Exercise objective: Translate this sentence from the Spanish rice recipe into Spanish: "Use a dish towel or a salad spinner to make sure the chickpeas are as dry as possible."
___ Text segment
For this particular Mag Club offering, I ended up whipping together some Spanish rice and tossing it together with the smoky chickpeas. The leftovers made a great side dish for Mussels with Chorizo and Cherry Tomatoes, and if you added a few more veggies, it would be a totally legit vegetarian main course.

From my kitchen, inhaling crispy chickpeas, to yours,



Spanish Rice with Crispy Pimenton Chickpeas
Makes 4 servings

1 tablespoon olive oil
1 small red onion, diced
2 cloves garlic, minced
1 cup long grain basmati rice
8 ounces (1 cup) tomato sauce
½ teaspoon sweet paprika
½ teaspoon salt
2 cups water
Juice of half a lemon
1 cup crispy pimenton chickpeas (recipe follows)

In a small Dutch oven or lidded saucepan, heat the olive oil over a medium flame. Saute the onion until translucent, 5 minutes. Add the garlic and cook for another minute, until fragrant. Add the rice and toss around in the onion-oil mixture until combined. Carefully pour in the tomato sauce, followed by the paprika and salt. Saute for 2 minutes to help the tomato sauce reduce slightly. Then add the water and bring to a boil. Once bubbling, turn the heat down to low, cover, and cook for 20 minutes. Remove from the heat and allow to stand for 10 minutes in the pan. Uncover, fluff with a fork, add the lemon juice, and taste for seasoning. The rice should have a little bit of a bite to it–similar to paella. Add more salt if necessary. Top with the crispy chickpeas (recipe follows) and garnish with thyme or parsley (optional).

Crispy Pimenton Chickpeas
Makes 4 cups

Two 15-ounce cans chickpeas (4 cups), rinsed and drained
2 tablespoons olive oil
1 ½ teaspoons sweet paprika
1 ½ teaspoons smoked paprika (pimenton)
½ teaspoon salt
Zest and juice of half a lemon
1 teaspoon fresh thyme

Preheat the oven to 425°F.

Use a dish towel or a salad spinner to make sure the chickpeas are as dry as possible. Lay them flat on a non-stick baking sheet. Roast in the oven for 10 minutes, then shake to redistribute, and cook for 10 minutes more. Combine the remaining ingredients in a medium mixing bowl. Add the roasted chickpeas and toss until well coated. Return the chickpeas to the baking sheet and roast in the oven for 5 more minutes, until very fragrant. Serve warm or at room temperature as a table snack, or use them to top Spanish rice!
______
___ Supplied data
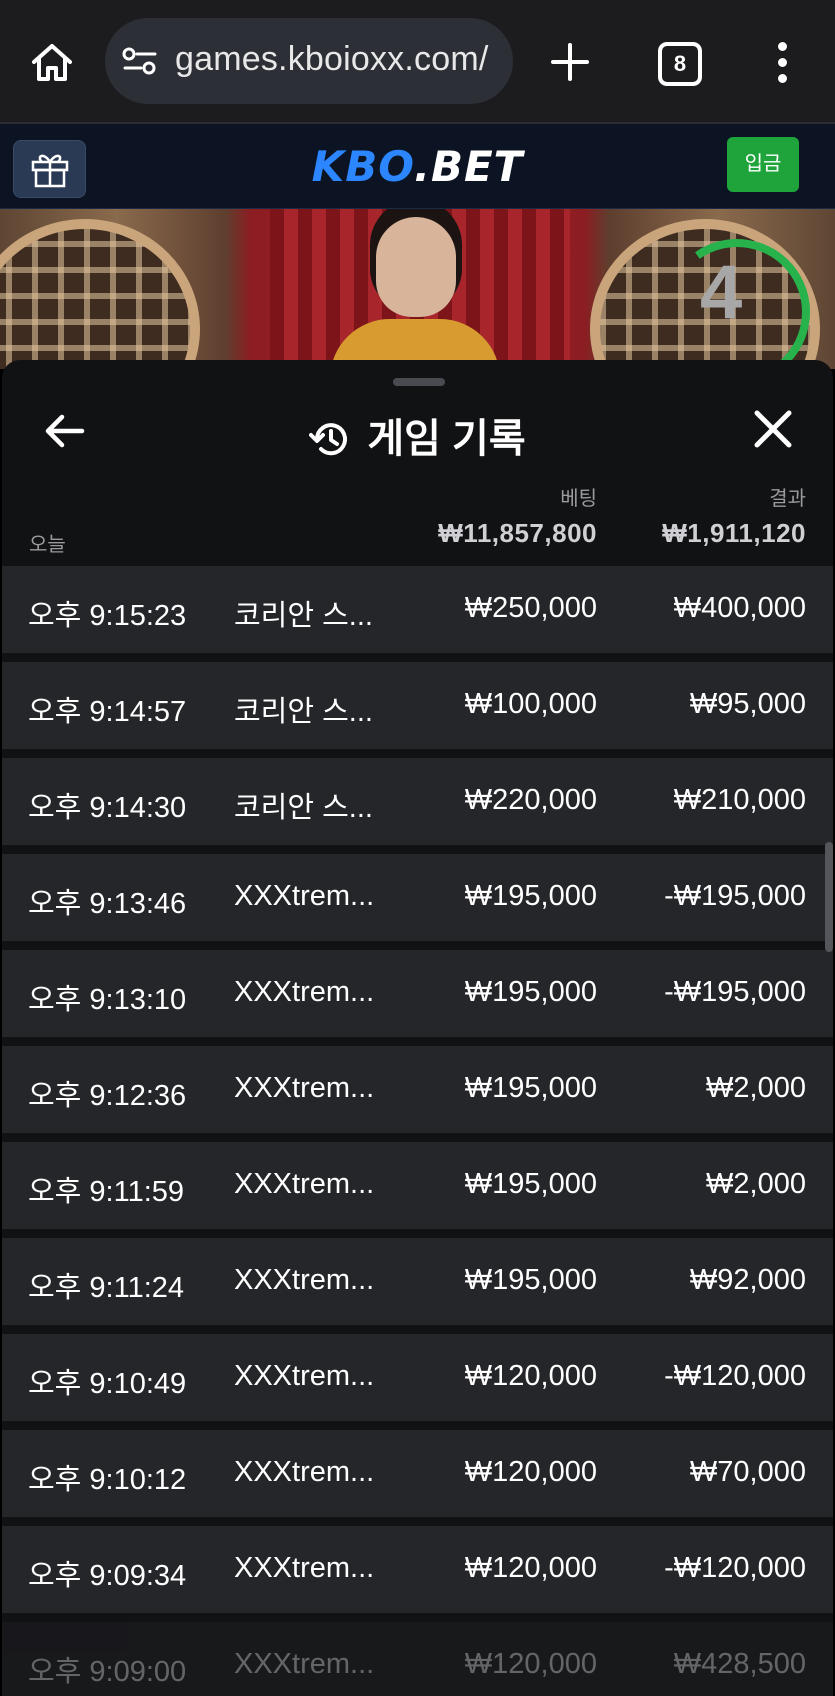 This screenshot has height=1696, width=835. What do you see at coordinates (108, 1384) in the screenshot?
I see `row-time: 오후 9:10:49` at bounding box center [108, 1384].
______
Written solution: Usa un paño de cocina o un centrifugador de ensaladas para asegurarte de que los garbanzos estén lo más secos posible.